O Partido Democrático Trabalhista (PDT) formalizou, na última segunda-feira (20), seu apoio à candidatura do presidente Luiz Inácio Lula da Silva (PT) à reeleição nas eleições de 2026. A decisão foi divulgada durante a convenção nacional da sigla, que ocorreu em Brasília, e representa o retorno da aliança entre PDT e PT já no primeiro turno da disputa presidencial.
O evento contou com a presença do presidente Lula, do presidente nacional do PDT, Carlos Lupi, além de diversos parlamentares, dirigentes e pré-candidatos da legenda. Em seu discurso, Lula expressou sua determinação em concorrer novamente à presidência, afirmando que, apesar de seus 80 anos, está mais motivado e preparado do que quando foi eleito pela primeira vez aos 57 anos. “Eu tenho 80 anos de idade. E hoje estou mais motivado e mais preparado do que quando eu tinha 57 anos e fui eleito presidente da República pela primeira vez”, declarou.
Carlos Lupi, ao justificar o apoio, destacou que a decisão é uma escolha por coerência política, ressaltando que o atual cenário eleitoral limita as chances de uma candidatura própria do PDT à presidência. Segundo Lupi, o foco da legenda é fortalecer um campo político que considera democrático e popular, o que torna a aliança com o PT uma estratégia viável e necessária.
Durante a convenção, foram discutidas também as estratégias eleitorais do PDT para as eleições de outubro e a formação de alianças nos estados. Este apoio a Lula marca uma mudança significativa na postura do PDT em relação às últimas duas eleições presidenciais, nas quais a legenda lançou o ex-ministro Ciro Gomes como candidato ao Palácio do Planalto. Ciro Gomes deixou o PDT em outubro de 2025 e atualmente é filiado ao PSDB. Com essa nova aliança, o PDT retoma sua participação na coligação presidencial liderada pelo PT já no primeiro turno.
Além de confirmar o apoio a Lula, a convenção também apresentou alguns dos principais nomes que concorrerão a cargos estaduais pela legenda. Entre os pré-candidatos anunciados, destacam-se aqueles que disputarão o Senado e outras posições relevantes. O ex-governador Roberto Requião, por exemplo, foi mencionado como pré-candidato a deputado federal pelo Paraná, ao lado de deputados federais da legenda e lideranças estaduais.
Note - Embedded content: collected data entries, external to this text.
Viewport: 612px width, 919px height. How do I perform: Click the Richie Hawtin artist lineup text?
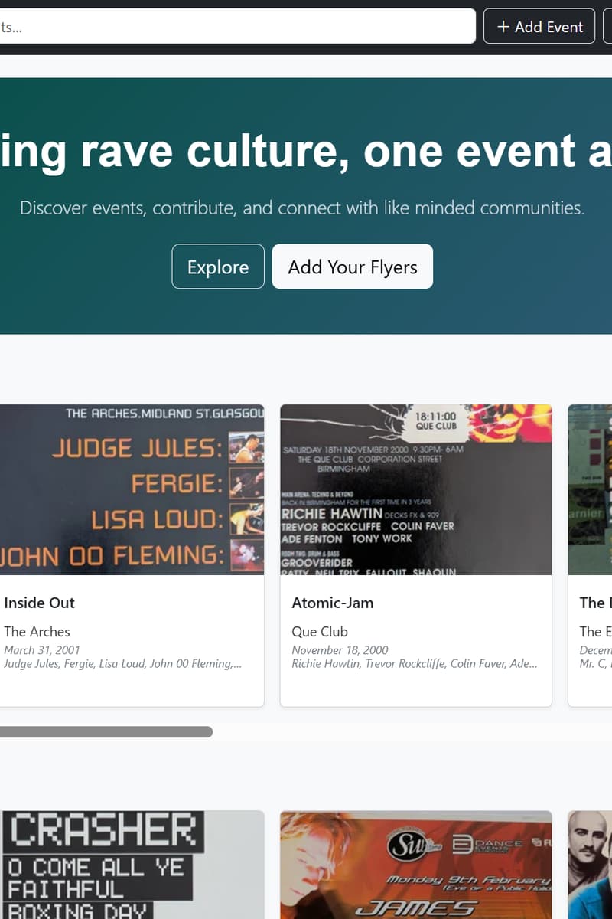click(x=415, y=664)
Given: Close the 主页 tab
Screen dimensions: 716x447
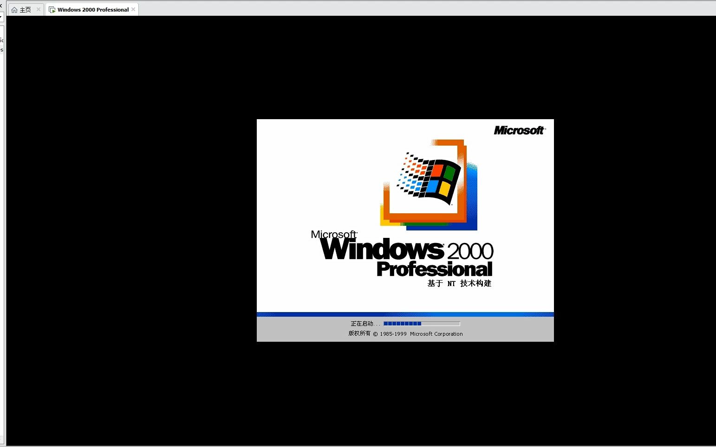Looking at the screenshot, I should pos(39,9).
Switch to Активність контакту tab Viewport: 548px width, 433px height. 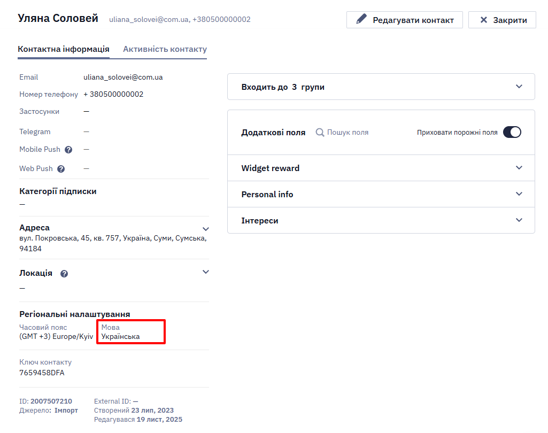165,49
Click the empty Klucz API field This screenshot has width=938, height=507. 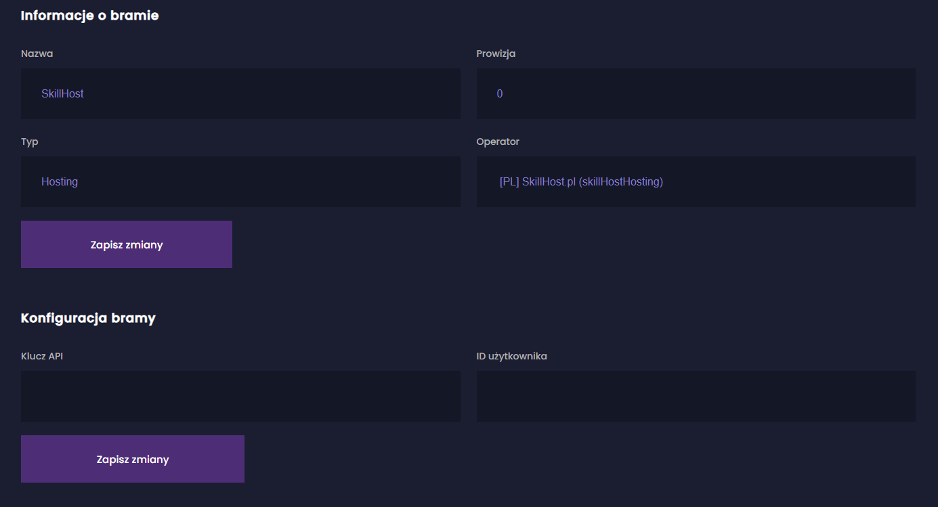pos(240,396)
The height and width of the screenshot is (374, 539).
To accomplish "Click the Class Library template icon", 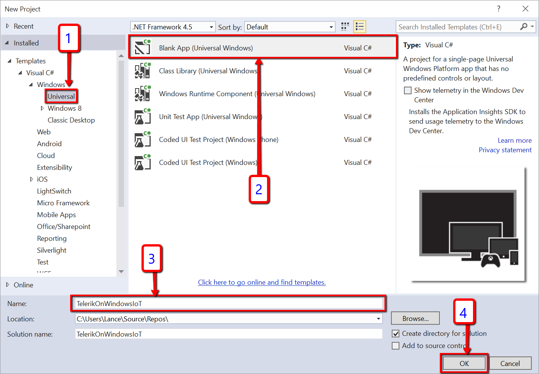I will [x=142, y=71].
O ministro da Previdência Social, Wolney Queiroz, também esteve presente no evento.
Apesar da aliança formal entre PDT e PT em nível nacional, ambos os partidos informaram que a composição das chapas nos estados será determinada pelos diretórios regionais. Isso implica que, em algumas disputas estaduais, as duas legendas poderão apoiar candidatos diferentes, conforme as negociações locais e as realidades políticas de cada estado. Essa flexibilidade na formação de alianças regionais poderá influenciar a dinâmica eleitoral em diversos locais, refletindo a diversidade de interesses e estratégias das duas legendas.